### CONSIGNE
Mettez à jour les lignes qui vont de celle contenant « At what coordinates » jusqu'à la fin, toutes incluses, en remplaçant « logout » par « sign-out » et en laissant le reste tel quel. Ne reprenez pas les images dans votre réponse.

Relevés de localisation de mots et d'éléments:
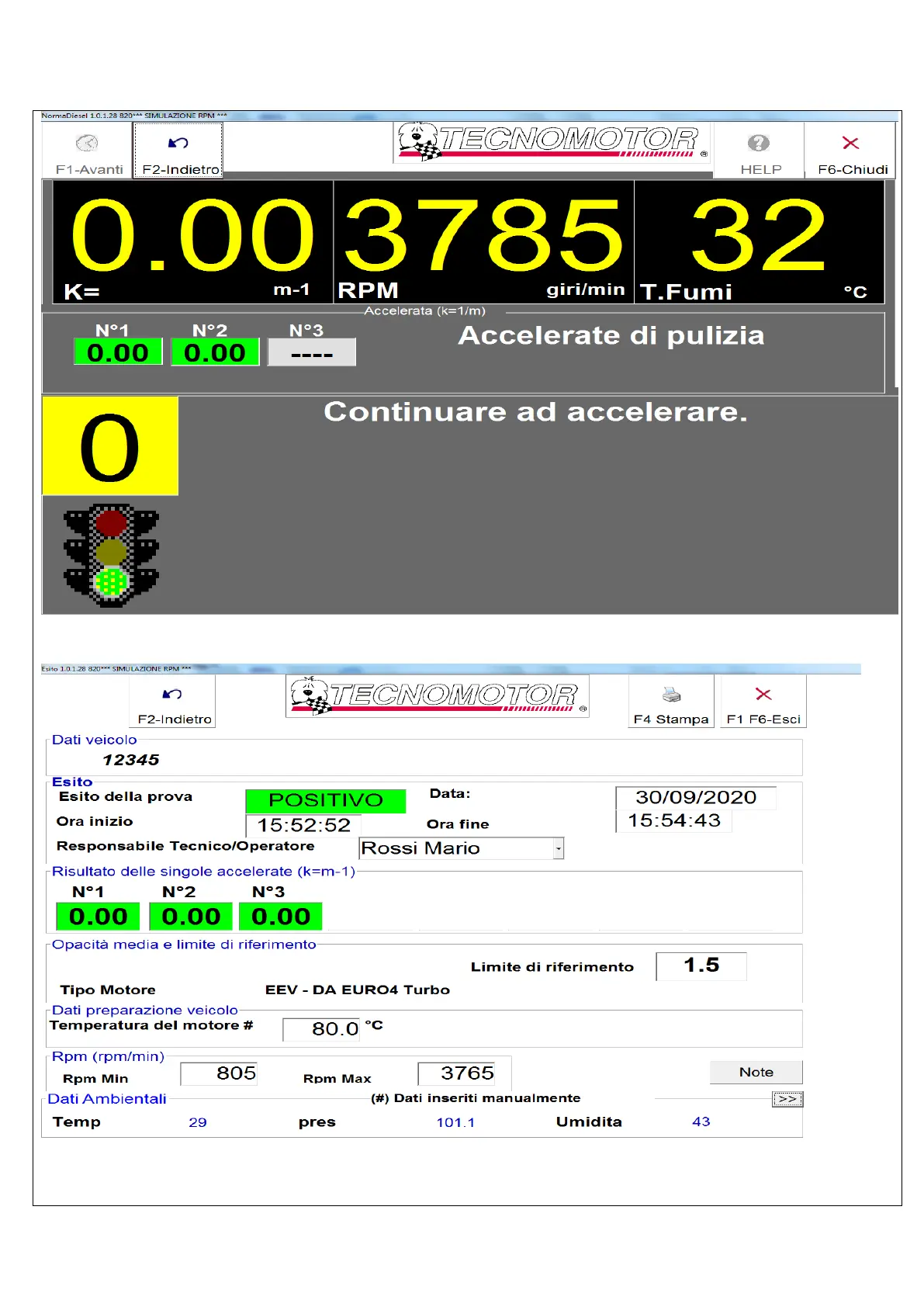This screenshot has height=1307, width=924.
Task: Click the Temperatura del motore field
Action: (321, 1029)
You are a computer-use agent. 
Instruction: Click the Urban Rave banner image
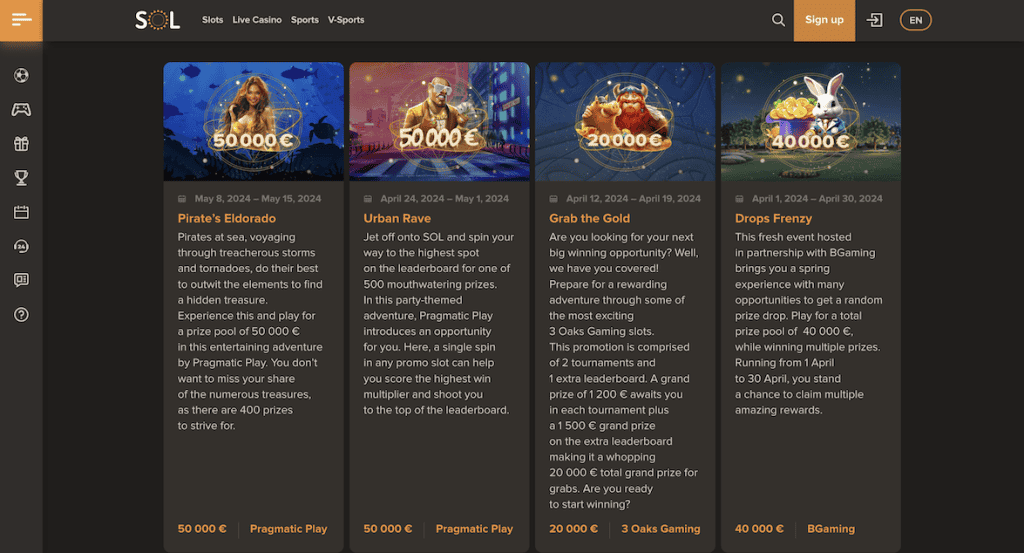click(x=439, y=121)
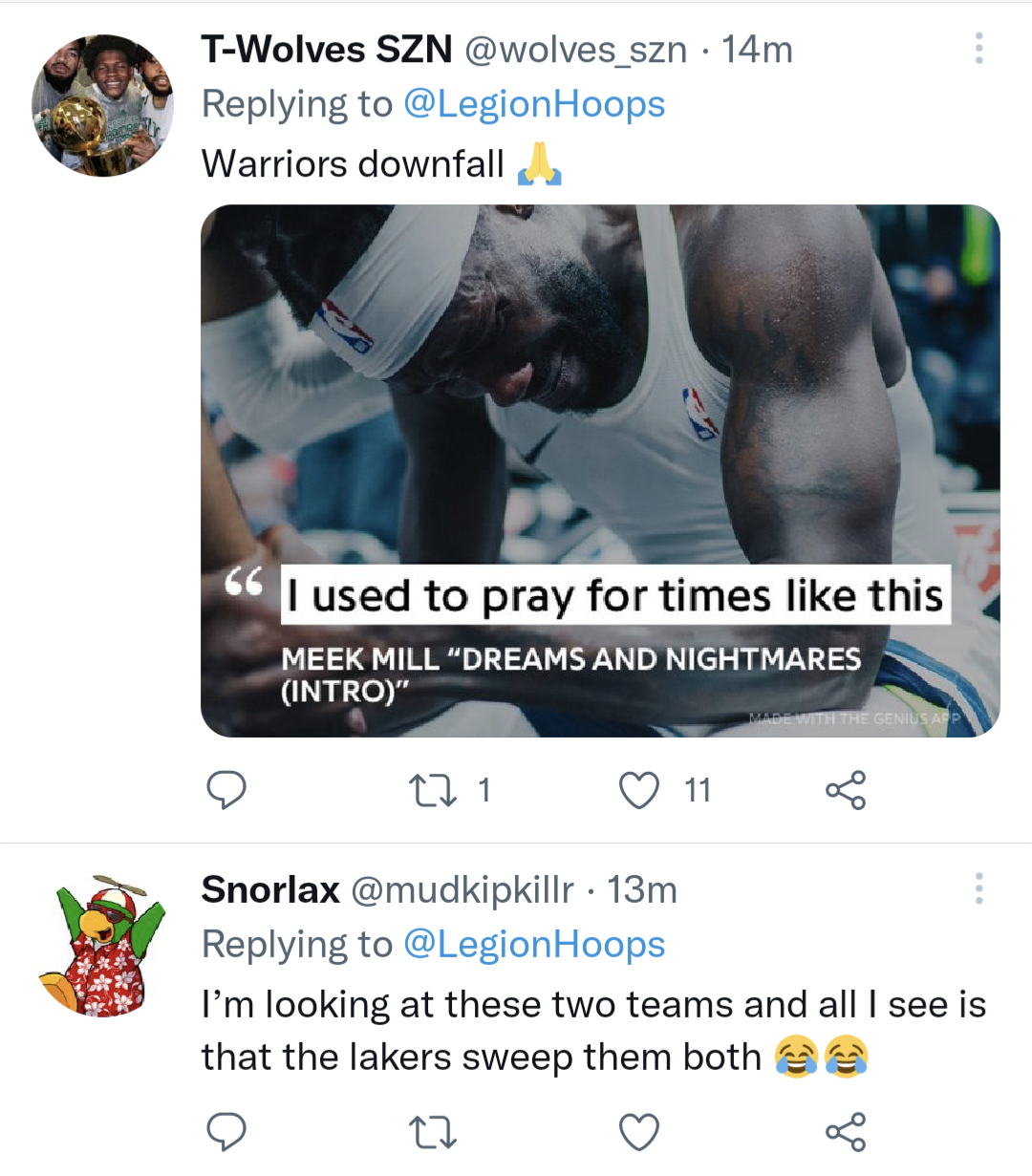1032x1176 pixels.
Task: Open tweet text "Warriors downfall"
Action: 353,164
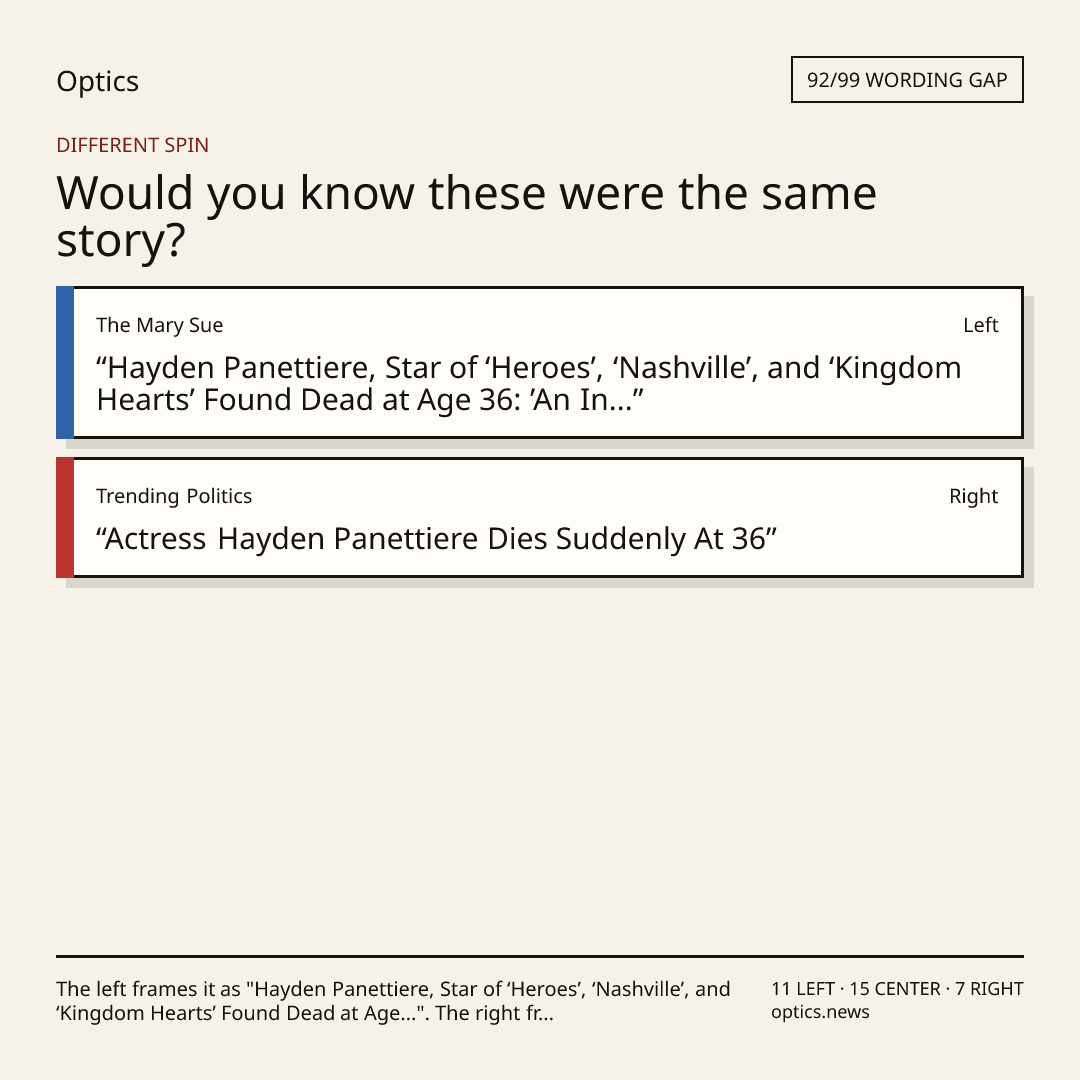
Task: Click the 92/99 WORDING GAP badge
Action: 907,80
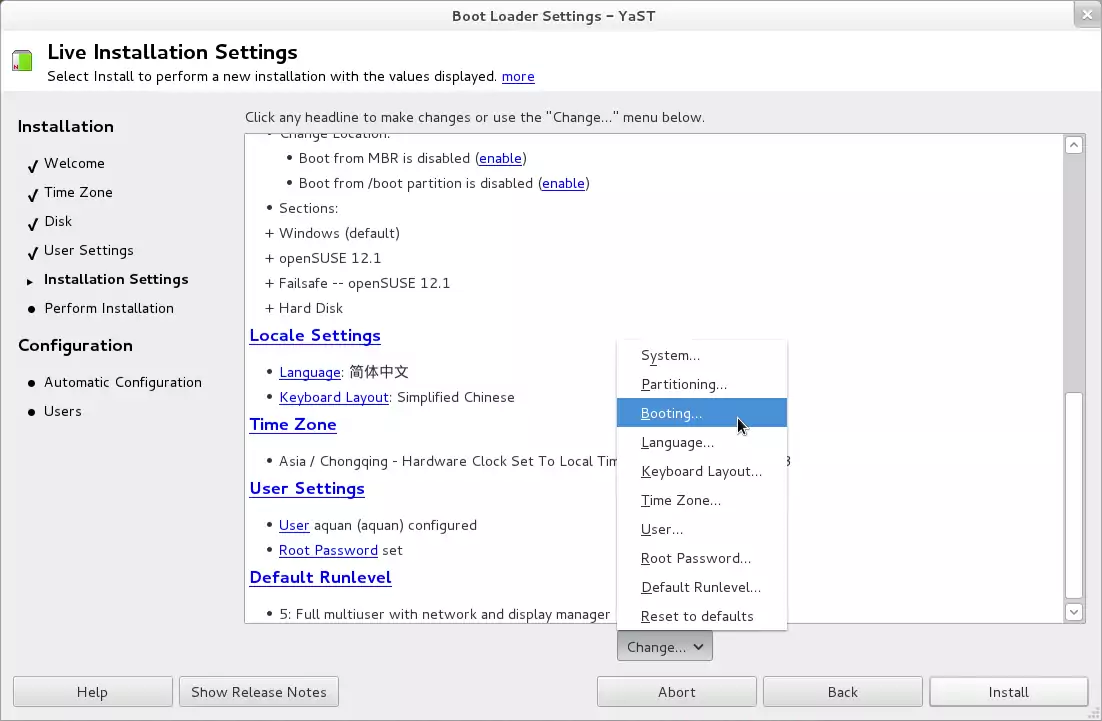Enable Boot from /boot partition link
The width and height of the screenshot is (1102, 721).
[x=563, y=183]
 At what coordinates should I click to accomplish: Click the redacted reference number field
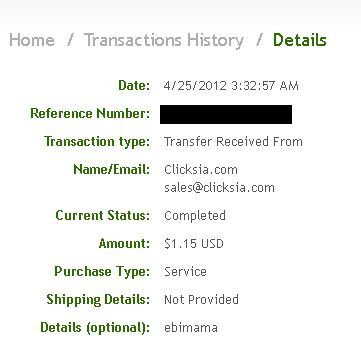click(x=226, y=114)
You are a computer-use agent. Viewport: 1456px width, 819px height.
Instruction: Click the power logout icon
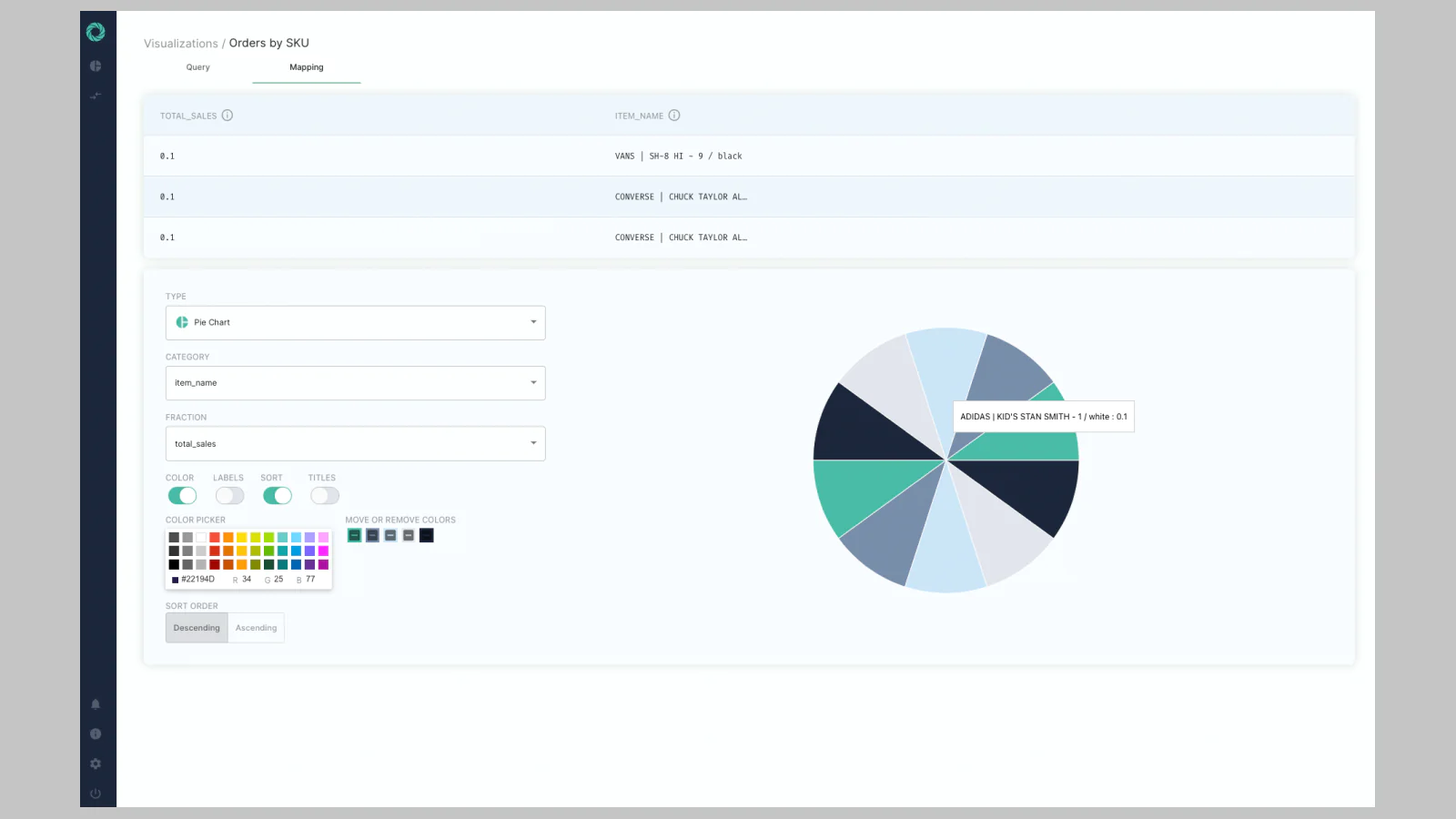96,794
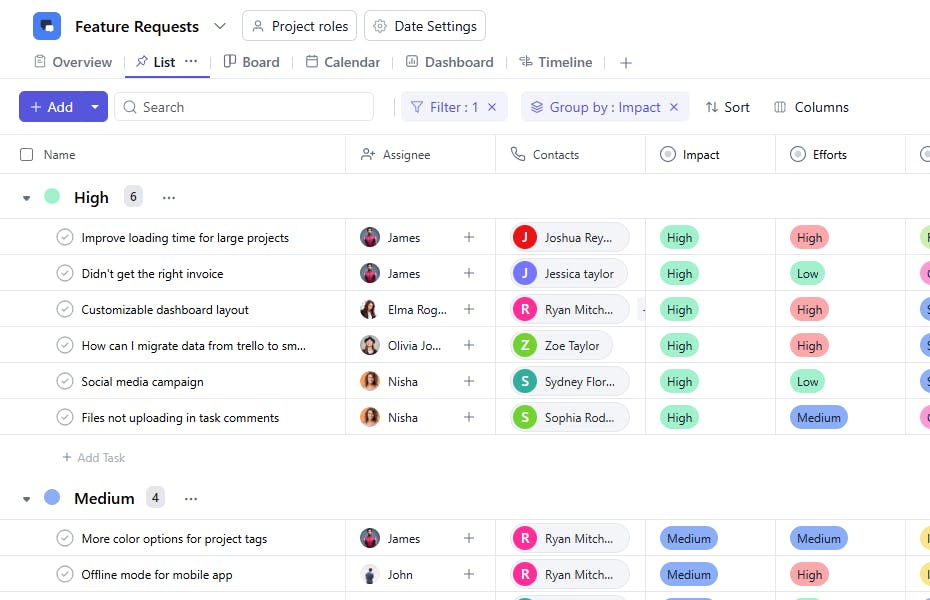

### RÉSULTAT CI-DESSOUS
 At what coordinates should I click to accomplish: Click the redacted reference number field
click(x=226, y=114)
You are a computer-use agent. Viewport: 1456px width, 819px height.
Instruction: Click the power sign-out icon
96,794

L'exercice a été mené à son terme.